Elle le regarda d'un air sarcastique. Henry secoua simplement la tête. Si elle savait de quoi elle parlait.
Amy sourit et fut rassurée
- Bon ! Tant mieux dans ce cas ! Je, je vais essayer de la retrouver ! Je pense que lorsque je suis partie de chez mes parents, je l'ai emmené, sans doute plus pour un souvenir que de la réécouter, ce que je n'ai pas fait depuis les deux dernières années suivant sa disparition. Je viendrais l'amener en personne au poste 11 dans ce cas. Mais donnez-moi quelques jours.
Jo acquiesça et lui donna sa carte
- Pas de problèmes, mais ne nous faussez pas !
Amy secoua la tête
- Il n'y a aucun risque là-dessus.
Henry regarda alors le skate qui était appuyé contre le poteau. Il demanda.
- Peut-on emprunter le skate de Jeff ? C'est pour les besoins de notre enquête. Quand tout sera résolu, nous le remettrons en place.

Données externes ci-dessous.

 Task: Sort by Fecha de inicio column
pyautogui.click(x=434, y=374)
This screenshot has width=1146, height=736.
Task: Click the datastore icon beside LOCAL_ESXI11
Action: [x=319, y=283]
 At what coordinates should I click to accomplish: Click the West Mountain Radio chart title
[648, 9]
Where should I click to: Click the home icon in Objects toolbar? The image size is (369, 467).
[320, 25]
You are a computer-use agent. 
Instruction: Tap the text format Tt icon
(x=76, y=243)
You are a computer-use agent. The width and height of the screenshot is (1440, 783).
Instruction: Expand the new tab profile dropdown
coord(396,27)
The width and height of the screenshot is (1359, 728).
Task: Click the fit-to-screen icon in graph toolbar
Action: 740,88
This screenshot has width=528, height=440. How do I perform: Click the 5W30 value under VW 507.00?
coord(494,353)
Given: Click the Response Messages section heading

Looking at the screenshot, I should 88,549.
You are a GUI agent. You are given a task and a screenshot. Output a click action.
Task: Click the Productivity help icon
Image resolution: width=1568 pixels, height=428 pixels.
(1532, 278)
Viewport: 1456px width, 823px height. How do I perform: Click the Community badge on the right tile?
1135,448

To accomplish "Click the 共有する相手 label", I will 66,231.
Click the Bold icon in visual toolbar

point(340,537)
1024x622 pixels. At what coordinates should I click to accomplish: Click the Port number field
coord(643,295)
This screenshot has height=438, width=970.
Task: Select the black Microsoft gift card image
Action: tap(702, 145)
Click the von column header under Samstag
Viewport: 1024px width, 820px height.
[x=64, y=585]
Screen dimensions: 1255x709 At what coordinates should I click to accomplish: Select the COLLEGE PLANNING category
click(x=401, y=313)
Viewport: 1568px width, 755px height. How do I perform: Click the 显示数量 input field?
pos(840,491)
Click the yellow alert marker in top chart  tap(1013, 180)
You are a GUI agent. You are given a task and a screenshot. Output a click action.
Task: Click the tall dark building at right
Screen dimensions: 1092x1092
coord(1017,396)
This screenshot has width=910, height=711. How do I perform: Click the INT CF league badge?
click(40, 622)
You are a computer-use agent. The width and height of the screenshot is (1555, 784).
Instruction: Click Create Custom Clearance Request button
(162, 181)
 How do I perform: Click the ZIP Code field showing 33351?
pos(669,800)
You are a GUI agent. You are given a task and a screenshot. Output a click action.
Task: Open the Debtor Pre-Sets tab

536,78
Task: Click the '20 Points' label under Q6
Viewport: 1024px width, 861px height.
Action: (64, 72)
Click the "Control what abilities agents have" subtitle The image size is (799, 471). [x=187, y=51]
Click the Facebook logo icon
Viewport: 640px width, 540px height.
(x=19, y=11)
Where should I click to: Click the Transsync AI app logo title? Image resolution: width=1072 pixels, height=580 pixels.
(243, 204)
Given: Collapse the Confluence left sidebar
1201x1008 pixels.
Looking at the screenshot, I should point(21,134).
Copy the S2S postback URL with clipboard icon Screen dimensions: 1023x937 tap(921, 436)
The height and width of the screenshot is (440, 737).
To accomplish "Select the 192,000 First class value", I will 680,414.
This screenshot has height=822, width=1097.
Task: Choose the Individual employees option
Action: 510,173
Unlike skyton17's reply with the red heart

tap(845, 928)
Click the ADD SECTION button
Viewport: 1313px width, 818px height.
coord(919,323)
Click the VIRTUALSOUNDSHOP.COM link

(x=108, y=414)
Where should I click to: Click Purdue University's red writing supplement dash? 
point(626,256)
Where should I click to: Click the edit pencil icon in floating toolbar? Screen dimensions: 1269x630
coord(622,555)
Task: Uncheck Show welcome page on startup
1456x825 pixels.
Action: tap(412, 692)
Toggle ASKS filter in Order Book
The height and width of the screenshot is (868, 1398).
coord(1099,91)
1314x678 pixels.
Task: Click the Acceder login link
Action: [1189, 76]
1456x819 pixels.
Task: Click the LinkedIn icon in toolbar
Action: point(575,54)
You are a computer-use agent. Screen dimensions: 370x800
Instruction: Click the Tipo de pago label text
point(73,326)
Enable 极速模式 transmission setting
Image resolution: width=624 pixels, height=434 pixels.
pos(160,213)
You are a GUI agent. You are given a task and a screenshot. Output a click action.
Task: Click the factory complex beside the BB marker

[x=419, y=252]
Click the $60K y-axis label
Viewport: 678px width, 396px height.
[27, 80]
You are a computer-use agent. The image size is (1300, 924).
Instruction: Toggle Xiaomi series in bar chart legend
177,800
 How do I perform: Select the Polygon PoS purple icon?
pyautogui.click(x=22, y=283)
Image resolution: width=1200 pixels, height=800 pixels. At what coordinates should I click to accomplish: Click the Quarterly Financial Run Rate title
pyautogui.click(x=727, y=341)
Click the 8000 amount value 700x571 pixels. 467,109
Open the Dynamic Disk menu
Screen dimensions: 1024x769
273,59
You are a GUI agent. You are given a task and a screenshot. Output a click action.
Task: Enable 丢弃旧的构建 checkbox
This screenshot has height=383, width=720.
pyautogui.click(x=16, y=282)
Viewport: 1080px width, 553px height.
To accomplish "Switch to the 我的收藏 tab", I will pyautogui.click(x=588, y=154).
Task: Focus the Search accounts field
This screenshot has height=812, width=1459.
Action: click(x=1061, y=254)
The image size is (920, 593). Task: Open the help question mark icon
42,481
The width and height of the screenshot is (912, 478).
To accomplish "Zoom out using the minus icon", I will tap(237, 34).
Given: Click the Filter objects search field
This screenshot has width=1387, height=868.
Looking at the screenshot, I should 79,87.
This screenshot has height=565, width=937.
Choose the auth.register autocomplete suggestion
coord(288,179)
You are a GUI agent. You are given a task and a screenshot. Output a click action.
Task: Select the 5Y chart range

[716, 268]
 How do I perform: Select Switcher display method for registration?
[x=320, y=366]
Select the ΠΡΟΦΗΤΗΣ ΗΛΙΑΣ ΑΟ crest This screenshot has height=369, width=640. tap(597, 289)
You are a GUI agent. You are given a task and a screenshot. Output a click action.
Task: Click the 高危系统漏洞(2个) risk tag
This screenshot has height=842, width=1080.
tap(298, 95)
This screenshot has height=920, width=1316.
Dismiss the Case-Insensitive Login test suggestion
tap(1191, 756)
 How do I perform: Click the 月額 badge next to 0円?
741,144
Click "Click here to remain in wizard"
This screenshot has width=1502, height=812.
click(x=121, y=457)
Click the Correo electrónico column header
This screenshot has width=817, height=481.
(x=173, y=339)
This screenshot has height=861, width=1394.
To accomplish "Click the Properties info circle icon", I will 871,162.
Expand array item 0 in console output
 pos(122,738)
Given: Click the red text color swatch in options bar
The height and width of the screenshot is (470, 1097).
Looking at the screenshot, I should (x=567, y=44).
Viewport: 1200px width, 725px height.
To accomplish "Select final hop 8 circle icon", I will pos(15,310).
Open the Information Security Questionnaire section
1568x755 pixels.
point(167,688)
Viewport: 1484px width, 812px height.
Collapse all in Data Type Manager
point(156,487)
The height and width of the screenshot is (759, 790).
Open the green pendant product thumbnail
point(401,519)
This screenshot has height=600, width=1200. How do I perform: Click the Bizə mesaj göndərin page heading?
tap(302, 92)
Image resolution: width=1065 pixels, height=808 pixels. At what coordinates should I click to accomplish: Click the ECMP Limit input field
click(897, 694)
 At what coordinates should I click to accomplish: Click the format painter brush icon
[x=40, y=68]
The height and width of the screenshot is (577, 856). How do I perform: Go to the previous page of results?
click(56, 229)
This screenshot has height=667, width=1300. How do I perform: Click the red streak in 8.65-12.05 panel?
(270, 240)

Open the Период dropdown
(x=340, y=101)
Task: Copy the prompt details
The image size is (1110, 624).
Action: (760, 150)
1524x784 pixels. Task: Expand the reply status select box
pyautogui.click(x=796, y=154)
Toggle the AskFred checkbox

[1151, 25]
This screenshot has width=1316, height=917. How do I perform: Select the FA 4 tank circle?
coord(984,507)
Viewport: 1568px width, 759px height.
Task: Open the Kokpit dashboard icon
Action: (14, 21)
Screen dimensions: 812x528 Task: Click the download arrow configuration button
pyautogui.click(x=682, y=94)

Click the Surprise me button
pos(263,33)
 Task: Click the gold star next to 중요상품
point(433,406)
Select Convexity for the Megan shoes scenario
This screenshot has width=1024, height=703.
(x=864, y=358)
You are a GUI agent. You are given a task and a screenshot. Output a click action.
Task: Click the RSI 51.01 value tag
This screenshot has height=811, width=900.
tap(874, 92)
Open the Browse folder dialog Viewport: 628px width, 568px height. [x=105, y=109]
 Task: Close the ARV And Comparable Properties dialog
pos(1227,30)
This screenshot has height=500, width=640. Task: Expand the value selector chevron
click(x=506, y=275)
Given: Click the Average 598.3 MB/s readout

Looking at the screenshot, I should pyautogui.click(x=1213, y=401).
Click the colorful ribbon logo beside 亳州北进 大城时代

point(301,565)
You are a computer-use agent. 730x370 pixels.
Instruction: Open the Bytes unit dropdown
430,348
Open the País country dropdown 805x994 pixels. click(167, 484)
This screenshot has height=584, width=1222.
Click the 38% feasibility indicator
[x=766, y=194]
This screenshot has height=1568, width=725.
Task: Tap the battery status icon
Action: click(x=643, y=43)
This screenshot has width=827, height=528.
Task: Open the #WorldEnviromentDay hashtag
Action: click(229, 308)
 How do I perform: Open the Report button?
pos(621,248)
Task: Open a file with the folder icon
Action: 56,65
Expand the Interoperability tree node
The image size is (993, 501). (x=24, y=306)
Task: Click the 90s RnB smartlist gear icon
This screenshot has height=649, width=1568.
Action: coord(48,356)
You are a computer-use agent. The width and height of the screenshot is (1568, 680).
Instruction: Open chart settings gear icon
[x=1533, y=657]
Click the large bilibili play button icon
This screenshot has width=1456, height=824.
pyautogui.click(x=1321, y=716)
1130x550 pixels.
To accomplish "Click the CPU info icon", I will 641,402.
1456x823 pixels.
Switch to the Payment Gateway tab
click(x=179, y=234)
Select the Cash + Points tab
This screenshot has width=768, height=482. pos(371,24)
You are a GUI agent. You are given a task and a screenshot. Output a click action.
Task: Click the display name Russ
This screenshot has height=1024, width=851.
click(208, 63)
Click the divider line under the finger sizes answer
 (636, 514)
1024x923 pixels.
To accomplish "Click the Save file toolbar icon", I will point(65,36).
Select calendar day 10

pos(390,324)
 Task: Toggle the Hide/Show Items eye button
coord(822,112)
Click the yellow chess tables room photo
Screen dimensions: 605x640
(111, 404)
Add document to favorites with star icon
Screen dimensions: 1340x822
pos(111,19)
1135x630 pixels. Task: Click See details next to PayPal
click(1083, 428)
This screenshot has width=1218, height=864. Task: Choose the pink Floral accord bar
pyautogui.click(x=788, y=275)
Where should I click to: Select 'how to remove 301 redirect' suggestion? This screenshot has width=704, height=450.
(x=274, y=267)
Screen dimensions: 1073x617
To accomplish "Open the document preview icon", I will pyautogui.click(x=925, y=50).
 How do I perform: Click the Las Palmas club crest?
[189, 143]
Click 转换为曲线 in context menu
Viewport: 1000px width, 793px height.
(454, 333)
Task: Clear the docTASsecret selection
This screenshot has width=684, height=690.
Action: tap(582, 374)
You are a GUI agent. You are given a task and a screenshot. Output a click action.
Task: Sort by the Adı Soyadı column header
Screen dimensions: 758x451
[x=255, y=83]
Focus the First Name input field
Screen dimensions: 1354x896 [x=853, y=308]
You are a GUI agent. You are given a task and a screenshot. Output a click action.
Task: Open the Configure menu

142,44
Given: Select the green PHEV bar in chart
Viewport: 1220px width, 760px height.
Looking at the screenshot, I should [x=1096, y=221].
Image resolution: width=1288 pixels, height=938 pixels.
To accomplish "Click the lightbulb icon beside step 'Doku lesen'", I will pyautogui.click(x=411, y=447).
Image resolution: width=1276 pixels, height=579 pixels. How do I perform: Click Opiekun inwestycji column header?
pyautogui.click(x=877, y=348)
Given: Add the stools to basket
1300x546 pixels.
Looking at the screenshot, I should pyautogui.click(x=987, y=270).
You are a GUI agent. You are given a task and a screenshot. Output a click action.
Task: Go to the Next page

Amy sembla hésiter quelques secondes, mais elle savait parfaitement qu'ils ne faisaient que tout ça pour aider alors elle ne vit aucun problème à leur permettre de faire avancer une enquête qui n'avait pas bougé pendant tout ce temps.
- Allez-y ! Je suis la seule qui continue de garnir les fleurs de toute façon. Jeff serait sûrement content de savoir que l'enquête sur sa mort est rouverte. Prenez-le s'il peut vous servir en quoi que ce soit.
Jo et Henry la remercièrent et prirent le skate qui était en parfait état d'utilisation avec seulement quelques rayures ici et là, sans doute s'il passait toutes les saisons contre ce poteau. Personne ne l'avait volé ou même essayé, mais il était bien protégé par un cadenas et il fallait dire que les gens étaient assez respectueux des hommages.
La nuit était déjà tombée et Jo souffla
- J'y crois pas ! Il fait déjà noir et j'ai l'impression qu'on n'a rien fichu de la journée ! Je déteste cette période de l'année, ugh !
Henry rigola sous cape. Jo était une hispanique et si elle le pouvait, elle prendrait la fuite au Mexique ou à Cuba pendant les six mois d'hiver.
Jo déposa le skate à l'arrière de la voiture et regarda son volant, en tapotant ses doigts dessus.
- Qu'est-ce qu'il y a ? – demanda Henry, en la voyant songeuse
- Je ne sais pas ! Il se fait tard, tu veux vraiment retourner au 11 maintenant ? Le temps qu'on refasse la route, il va être encore plus tard… Mais je sais que ça ne te dérange pas de pousser tes analyses.
Henry haussa des épaules
- Je voudrais juste faire quelques vérifications, mais si tu ressens le besoin de rentrer…
Jo secoua la tête
- Ah non non, pas du tout ! Je ne faisais que suggérer. On y retourne. Je dois de toute façon déposer le skate comme preuve donc, on ne va pas non plus se reposer.
Author's note: Je réponds à Léa. Déjà merci de ta petite review :), tu peux me tutoyer, me faire vouvoyer va me donner l'impression d'avoir 70 ans, mdrr. Et ensuite, honnêtement je saurais pas te dire où je pêche mes idées, ça vient tout seul lol. Parfois, je recherche des affaires criminelles sur internet pour m'inspirer ou voir comment se fait telle ou telle chose (le FBI doit me détester). Je m'inspire aussi de ce que le producteur nous a dit sur ce qu'il aurait aimé faire dans la s2 et de mes propres théories que je me suis faite à force de revoir la série, tout ça créer les intrigues que je mets en place ^^". Ça m'arrive d'avoir des longues périodes de syndrôme de pages blanches (les chapitres que je poste sont écrits depuis des lustres) mais ça finit par revenir petit à petit. Dans tous les cas, je fais énormément de recherches pour tenter de rester un minimum cohérente. Merci encore de ta review et j'espère que l'histoire continuera de te plaire.